Mal posso esperar para buscar meu afilhado na escola, ponto alto do meu dia. No amplo corredor de entrada um trabalho escolar chama a minha atenção. Aos meus olhos era uma obra de arte sobre este sentimento complexo que as crianças sabem desde sempre o significado. Nas letras da palavra A M O R, enfeitadas pelos alunos, foram pendurados corações que expressam o que as crianças pensam sobre isso. “Amor é brincar”, “amor é comida”, “amor é ter felicidade”. De coração em coração, entre desenhos e palavras, fui desbravando vários amores. Até que meu pequeno amor despontou na porta da sala e, correndo para meus braços, preencheu de amor e graça meu coração e minha vida.
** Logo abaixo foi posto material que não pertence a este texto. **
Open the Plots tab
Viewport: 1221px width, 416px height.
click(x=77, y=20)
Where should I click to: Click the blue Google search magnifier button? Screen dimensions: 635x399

Para mim, amor é memória. Não somente, mas essencialmente. Ao levar meu menino pela mão, deixando que ele se equilibre nas muretas, resgato o caminho da pré-escola até a casa da minha infância, quando, amparada pelas mãos do meu pai, eu saltitava nos muros baixos daquela época. Conto para meu pequeno companheiro as brincadeiras do “meu tempo” e tento explicar que a vida é um emaranhado de lembranças, que o passeio de hoje é a memória de amanhã (e que memória boa ele tem). Assim vamos construindo, meu afilhado e eu, nossa própria história. Como um dia fizeram comigo, hoje eu faço com ele. Vamos colecionando coisas nossas, que, mesmo inspiradas pelas coisas de antes, são agora coisas novas. É a nossa vida, a nossa história, se contornando de amor e memória, uma coisa sempre ao lado da outra.
Envolvida por antigas lembranças (e empenhada construindo novas), percebo porque o “trabalho sobre o amor” tanto me sensibilizou. Frente e verso, as letras penduradas, balançando ao vento, formavam duas palavras. As duas palavras do início de tudo (do meu tudo). Relembro meu pai contando a velha história, enfatizando o anagrama, sorrindo ao final. Garantindo que quando viu a moça entrar no restaurante sabia que iria casar com ela. Descrevendo o prato do cardápio que ele achou por bem sugerir às duas amigas da mesa ao lado. Relatando a conversa boa que se desenvolveu em seguida, e o convite para conhecerem a cidade. Falando sobre o passeio e as rosas amarelas naquele sete de setembro que tudo modificou. Contando sobre as cartas trocadas entre setembro e maio. Eu sabia o fim desta história, afinal era o começo da minha. Ele sabia a parte que fazia brilharem meus olhos, era a conclusão perfeita. Ele ria brincando com as palavras, eu ia aprendendo a colecionar as memórias. Agora, tantos anos depois, ao buscar meu menino na escola, reencontro este momento. Sorrindo, como sempre, vejo meu pai contar:
“Nos conhecemos no Restaurante Roma, em Brasília. Não poderia ter sido diferente. Você não acha que era um presságio? R O M A – A M O R ao contrário.”